Исходный текст
|---|

Роуз, как и ей подобные впоследствии, была чистейшим символом. Эта вздорная, капризная, безграмотная религиозная фанатичка совершенно не стоила обожания Раскина. Мы ничего не знаем о Беатриче Портинари или о белокурой Лауре Петрарки; легко угадать, что это были образцовые итальянки, боящиеся сов и дурного глаза, хорошие поварихи, крепкие вышибальщицы грязи из белья в день стирки у реки. А шекспировский г-н У. X., вероятно, не мог уследить за сюжетом «Гамлета» и вонял, как мокрый пес.
Девочка на куче песка была озарением на раскиновой дороге в Дамаск. Задолго до этого он перестал верить в историческую правдивость Библии. Его фундаментализм гуманизировало изучение английского художника-романтика Джозефа Тёрнера, этого «солнцепоклонника», и итальянского искусства. Викторианская эпоха была временем искренних сомнений в библейской истине и христианском учении. Мэттью Арнолд считал, что апостолы, из коих ни один не был итонской или оксфордской пробы, дурно поняли то, чему Иисус пытался их учить. Геология, Дарвин, епископ Джон Уильям Коленсоу (автор «Критического взгляда на Пятикнижие и Книгу Иисуса Навина», 1862) и немецкая библейская школа десятками выкуривали атеистов из подполья. Религия Раскина стала соглашаться на допущение, что Бог являлся египтянам, грекам, римлянам — даже католикам. Постепенно протестантизм стал представляться ему сковывающим, убогим и, вероятно, бесчеловечным.
В то время как эротические эмоции Раскина застыли на стадии вечного отрочества, его гений в синтезе знаний, полученных путем восприятия, достиг широты Леонардо. Его труд «Современные художники», предпринятый как обзор пейзажной живописи с целью поставить Тёрнера на вершину этого жанра, разросся до четырех томов, вобрав в себя Возрождение, средневековую живопись и превратившись в роскошно эксцентричное исследование по геологии, ботанике и географии.

|---|

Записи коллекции
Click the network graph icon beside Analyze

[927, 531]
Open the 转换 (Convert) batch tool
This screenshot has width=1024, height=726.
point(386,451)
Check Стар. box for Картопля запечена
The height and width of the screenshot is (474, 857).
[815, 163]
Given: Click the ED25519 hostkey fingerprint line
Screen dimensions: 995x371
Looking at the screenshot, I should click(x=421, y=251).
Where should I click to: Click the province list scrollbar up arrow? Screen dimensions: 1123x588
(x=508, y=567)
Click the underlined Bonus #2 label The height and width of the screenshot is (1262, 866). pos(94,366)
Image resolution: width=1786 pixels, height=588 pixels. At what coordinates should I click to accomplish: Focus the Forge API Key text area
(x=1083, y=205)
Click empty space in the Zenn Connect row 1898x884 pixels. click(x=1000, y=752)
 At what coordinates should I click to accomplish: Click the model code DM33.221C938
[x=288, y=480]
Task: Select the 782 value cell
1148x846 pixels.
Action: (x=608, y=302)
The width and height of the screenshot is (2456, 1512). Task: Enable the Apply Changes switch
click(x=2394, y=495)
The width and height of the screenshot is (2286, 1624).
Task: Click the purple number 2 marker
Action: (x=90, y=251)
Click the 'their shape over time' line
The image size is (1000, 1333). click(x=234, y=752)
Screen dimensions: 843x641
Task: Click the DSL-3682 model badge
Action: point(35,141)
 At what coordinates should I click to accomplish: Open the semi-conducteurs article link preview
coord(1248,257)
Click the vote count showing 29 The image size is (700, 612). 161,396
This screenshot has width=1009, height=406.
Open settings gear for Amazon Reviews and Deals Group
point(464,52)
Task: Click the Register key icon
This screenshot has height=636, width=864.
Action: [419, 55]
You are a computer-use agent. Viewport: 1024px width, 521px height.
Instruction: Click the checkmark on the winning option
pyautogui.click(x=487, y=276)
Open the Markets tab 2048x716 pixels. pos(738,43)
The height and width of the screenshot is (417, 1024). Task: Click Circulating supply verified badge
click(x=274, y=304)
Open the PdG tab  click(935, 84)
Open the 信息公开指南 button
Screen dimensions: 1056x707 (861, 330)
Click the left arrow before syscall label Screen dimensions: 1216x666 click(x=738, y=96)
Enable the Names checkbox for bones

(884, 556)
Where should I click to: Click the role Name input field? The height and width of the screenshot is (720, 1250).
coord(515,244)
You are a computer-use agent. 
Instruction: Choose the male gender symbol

|---|

Задания
a) Можете дословно воспроизвести отрывок из текста о Раскине, начиная со слов «Роуз, как и» и заканчивая словами «как мокрый пес.»?
b) Можете выписать без изменений строки коллекции, начиная с той, где есть «At what coordinates should I click to accomplish: Open», и заканчивая последней строкой коллекции включительно?

Ответы
a)
Роуз, как и ей подобные впоследствии, была чистейшим символом. Эта вздорная, капризная, безграмотная религиозная фанатичка совершенно не стоила обожания Раскина. Мы ничего не знаем о Беатриче Портинари или о белокурой Лауре Петрарки; легко угадать, что это были образцовые итальянки, боящиеся сов и дурного глаза, хорошие поварихи, крепкие вышибальщицы грязи из белья в день стирки у реки. А шекспировский г-н У. X., вероятно, не мог уследить за сюжетом «Гамлета» и вонял, как мокрый пес.

b)
 At what coordinates should I click to accomplish: Open the semi-conducteurs article link preview
coord(1248,257)
Click the vote count showing 29 The image size is (700, 612). 161,396
This screenshot has width=1009, height=406.
Open settings gear for Amazon Reviews and Deals Group
point(464,52)
Task: Click the Register key icon
This screenshot has height=636, width=864.
Action: [419, 55]
You are a computer-use agent. Viewport: 1024px width, 521px height.
Instruction: Click the checkmark on the winning option
pyautogui.click(x=487, y=276)
Open the Markets tab 2048x716 pixels. pos(738,43)
The height and width of the screenshot is (417, 1024). Task: Click Circulating supply verified badge
click(x=274, y=304)
Open the PdG tab  click(935, 84)
Open the 信息公开指南 button
Screen dimensions: 1056x707 (861, 330)
Click the left arrow before syscall label Screen dimensions: 1216x666 click(x=738, y=96)
Enable the Names checkbox for bones

(884, 556)
Where should I click to: Click the role Name input field? The height and width of the screenshot is (720, 1250).
coord(515,244)
You are a computer-use agent. 
Instruction: Choose the male gender symbol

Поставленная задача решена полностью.